EYVAH FÜZELER GELİYORMUŞ! ''Füzeler geliyor'' dedi, doların hızı füzeyi aştı. Savaştan kazanç sağlaycağını zannedenler, savaşın füzede durduğu gibi durmadığını, gelip senin koltuğunu bile vurabileceğini hesaplamadı.

EYVAH FÜZELER GELİYORMUŞ!

''Füzeler geliyor'' dedi, doların hızı füzeyi aştı. Savaştan kazanç sağlaycağını zannedenler, savaşın füzede durduğu gibi durmadığını, gelip senin koltuğunu bile vurabileceğini hesaplamadı. Hangi emperyaliste kul olacağını şaşıp kaldı. Hiç bir savaşın kazanan taşeronu olmamıştır. İnşaat işlerinde de öyle Müteahhit taşeronun  alacağının üstüne yatar genellikle.

Dünyanın dışından bakan biri şu anki durumu izlese ergen çocuklar gibi köşelere saklanıp birbiriyle ''dıjıvv dıjıvvv!''diye savaş oyunu oynayan çocukları görür (gerçi  oyunda ölen yaralanan ve işgal edilen yerler yoktur)  Savaşı çıkaran sanki her şeyden bağımsız kendi kafasına göre, ergen aklından kurtulamamış biraz da  deli biri  gibi algısı yaratılıyor.  Adam ne diyor ''hazır ol Rusya füzeler geliyor!'' Füzeler sanki kuş, uçup sonra dağa konacak?  Trump denen adam gökten zembille inmedi. ABD derin devleti ne zaman  ve hangi koşullara göre başkan seçeceğini bilir. Eğer o dönemin koşullarında ırkçılığın artık ekonomisine zarar verdiğini düşünüyorsa Siyahi başkan hazırlar.

Rusya'nın ise kendine has cografik koşulları ve kültürünün getirdiği soğuk ve kurnaz yüzü şımarık züppe ABD'ye göre biraz daha farklı olsa da, niyet ortak. Sonuçta farklı davranışları emperyal arzularını değiştirmiyor.Kapitalizmin içine düştüğü buhrandan çıkış yolları aradığı günümüzde emperyal hevesleri devreye sokması gerekiyorsa  ırkçı, cinsiyetçi deli despot birini başkanlığa hazırlaması da gayet doğaldır.
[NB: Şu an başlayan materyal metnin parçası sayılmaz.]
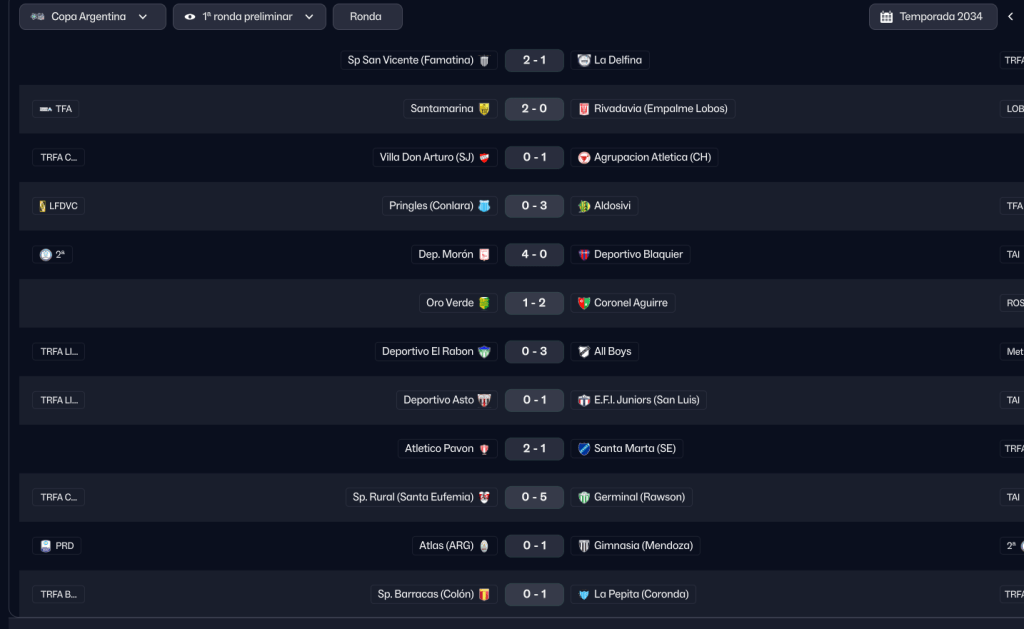1024x629 pixels.
Task: Collapse panel with the left chevron arrow
Action: pos(1010,17)
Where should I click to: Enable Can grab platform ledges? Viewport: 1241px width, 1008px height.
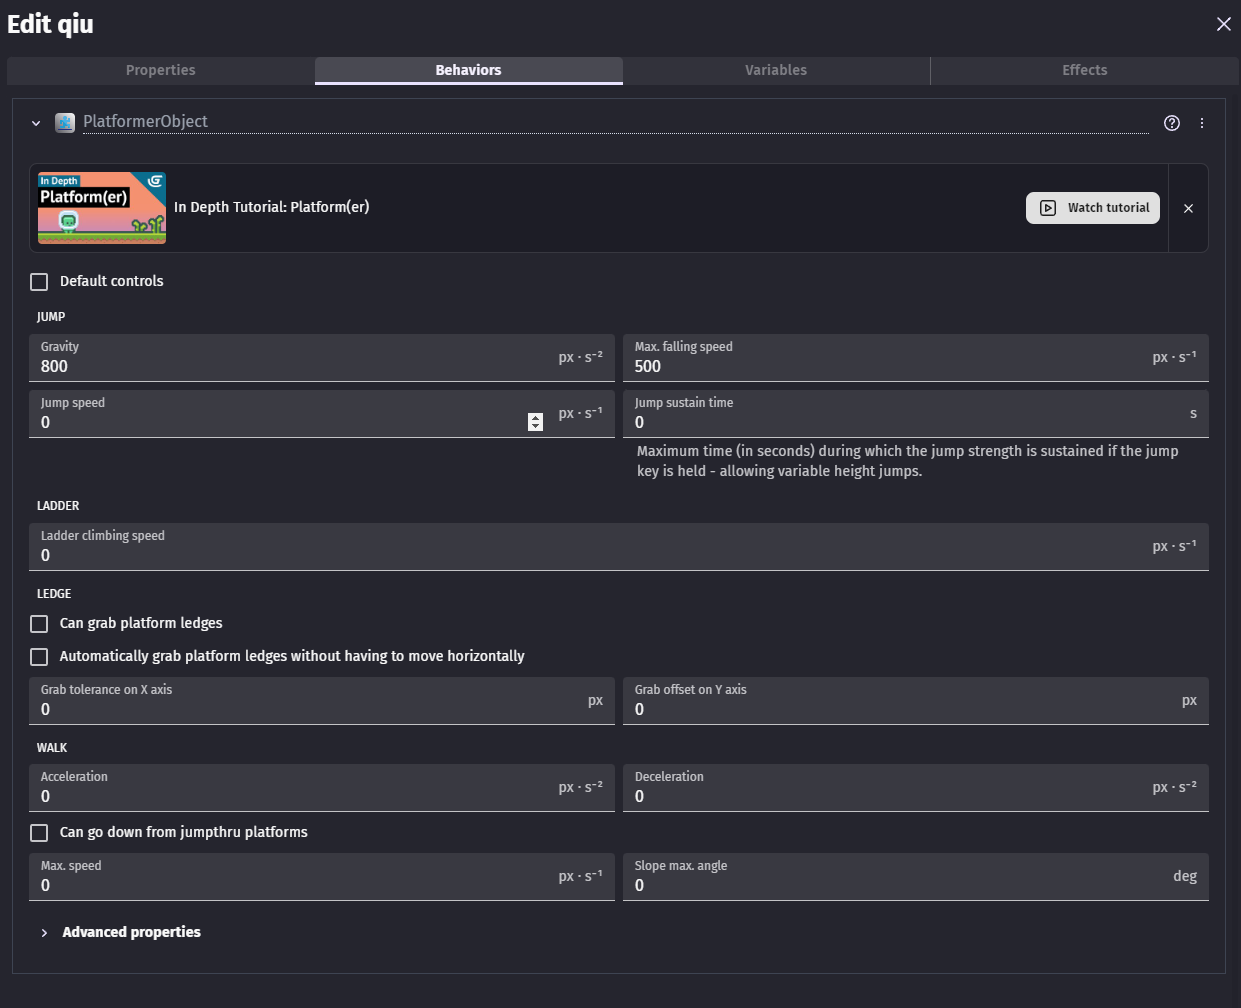pyautogui.click(x=39, y=624)
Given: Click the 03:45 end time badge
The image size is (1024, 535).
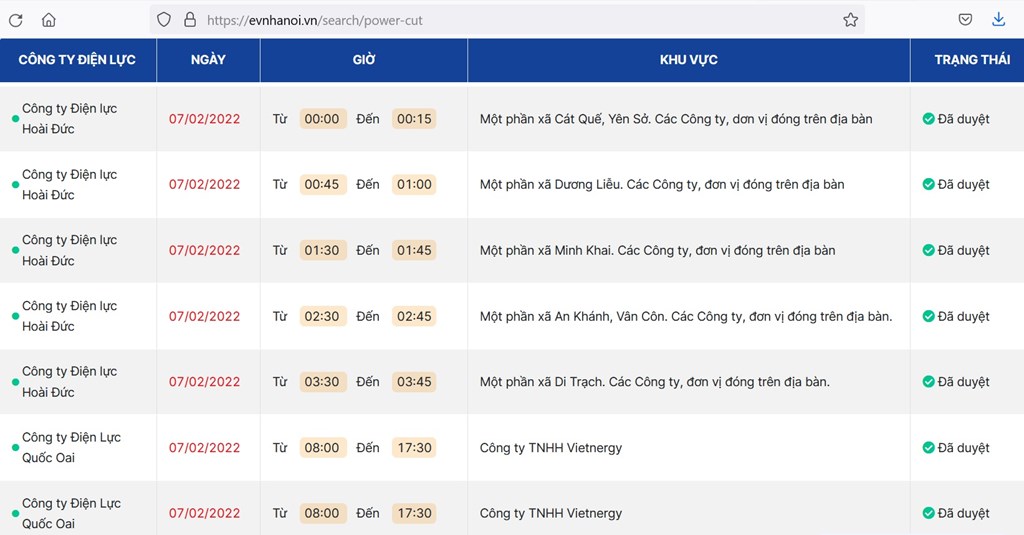Looking at the screenshot, I should tap(414, 382).
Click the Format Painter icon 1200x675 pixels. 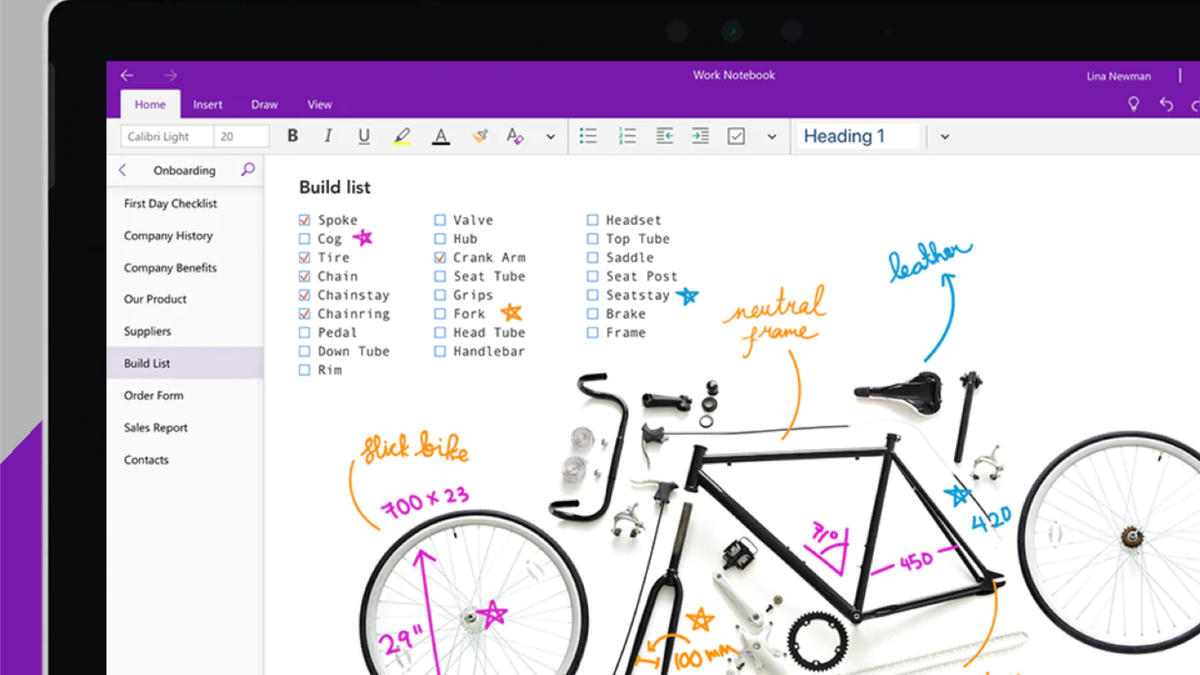click(480, 135)
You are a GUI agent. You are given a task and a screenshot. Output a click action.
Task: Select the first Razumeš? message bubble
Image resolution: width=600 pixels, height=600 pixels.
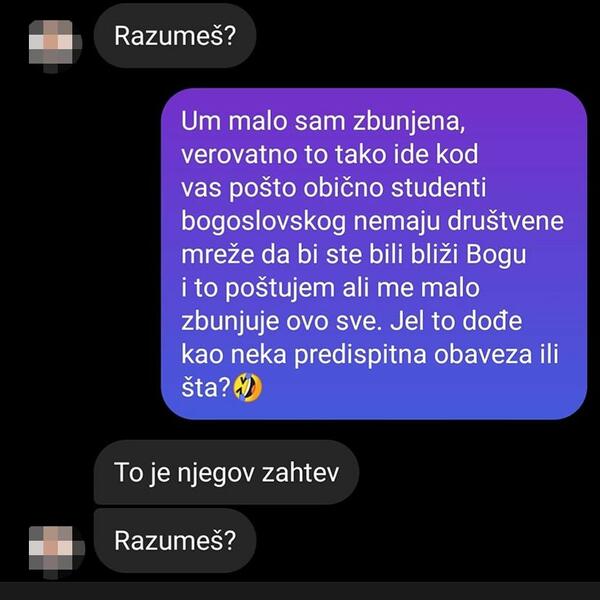[x=175, y=36]
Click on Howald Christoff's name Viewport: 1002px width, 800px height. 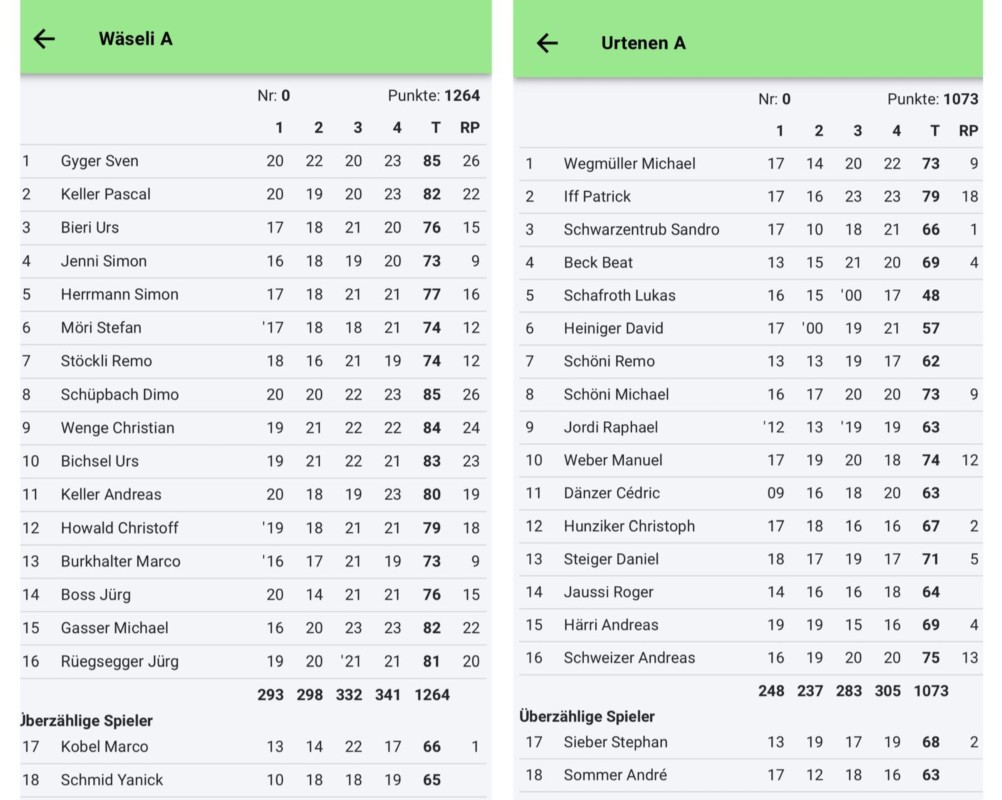[x=119, y=528]
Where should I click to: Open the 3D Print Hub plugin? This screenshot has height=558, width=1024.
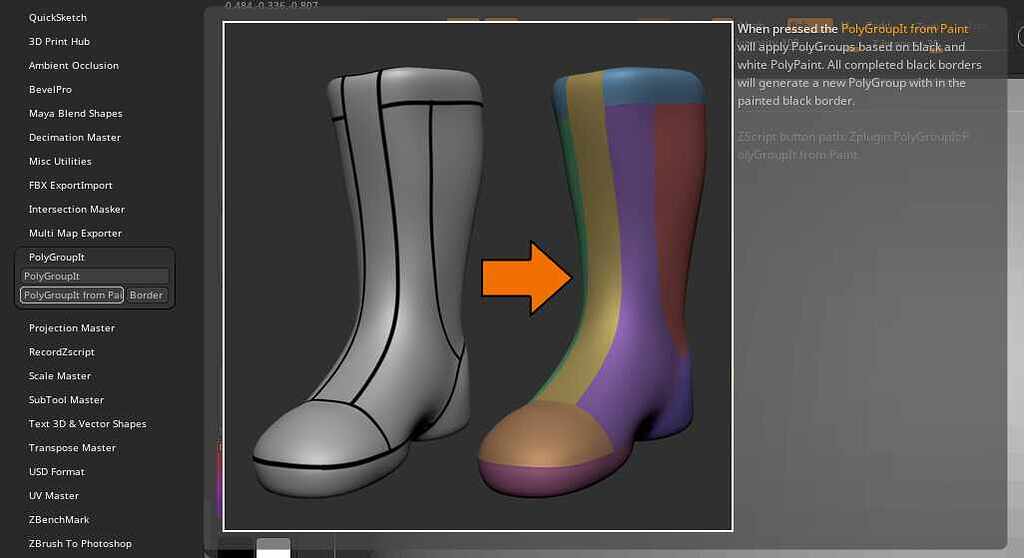pos(59,42)
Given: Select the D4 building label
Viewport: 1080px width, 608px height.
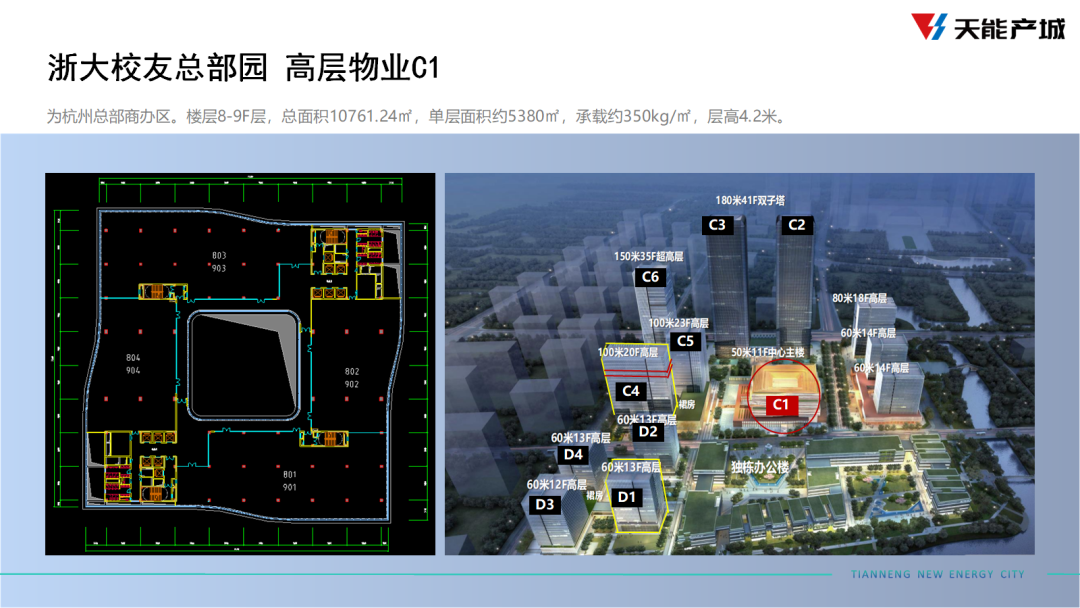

Ortadoğu'da olanların adını ''vekalet savaşları'' koymuşlar.  Ne fark eder, falanca yıkım ve yapım işini  yapan BOM  A.Ş,  ha taşeron firmaya yaptırmış, ha kendi bünyesinde işçi çalıştırmış.  Her, yıkıcı işgalci emperyalistin de  bir veya birkaç taşeronu var.  Düşük maliyetli, kendi askerinden çok gönüllü yamyamları savaşlarda kullanmaları, kısacası maşa varken niye elimi yakayım yaklaşımı ile kendileri hesabına vekaleten savaşacak gönüllü devletlerin  veya grupları devreye sokmaktalar. Burada Kürtler için ''emperyalizmin işbirlikçileri'' diyenlerin vekalet savaşı ile bağımsızlık  savaşını aynı kefeye koymaları yanlışlığının  altını çizmeden geçmek istemiyorum.

İnsanlık tarihi boyunca süregelen savaşlar çağlara ve ekonomik koşullara göre farklılık gösterse de kökünde işgal, kıyım yıkım var. Eski zamanlardan beri işgal ve ganimet için verilen savaşların taktikleri farklı olsa da özü her çağda birbirine benzerdir. İçinde bulunduğumuz kapitalizmin teknolojik devrimleri ile boyut ve şekil değiştiren savaşlar, bazen açık işgalle bazen, gizli işgalle bazen vekaletlerle kapitalizmin  her bunalım döneminde, emperyalizmin başvurduğu bir yöntemdir. Meydanlarda başlayan savaşların belli ahlaki kuralları vardı, emperyalizm strateji ve taktik değiştirerek, daha kaotik, kaypak ve sadece insanı değil, doğanın da tahrip edildiği, kimyasal, biyolojik, elektronik silahlar ile dünyayı tehdit etmektedir.

Savaşın kazananı olmaz denir. Kısa vadede savaşın kazananları olur elbette, yağmacılar, talancılar, vurgunculardır. Uzun vadede, yani içine doğduğumuz tek dünyanın sonunun getirilmesi konusunda haklıdır. Savaşın  kaybedenleri, masum ve savunmasız insanların ölümleri, yurtlarından edilmeleri, savaş esirleri, tecavüzlere uğrayan kadınlar, savaşın yarattığı travmalara maruz kalanlardır.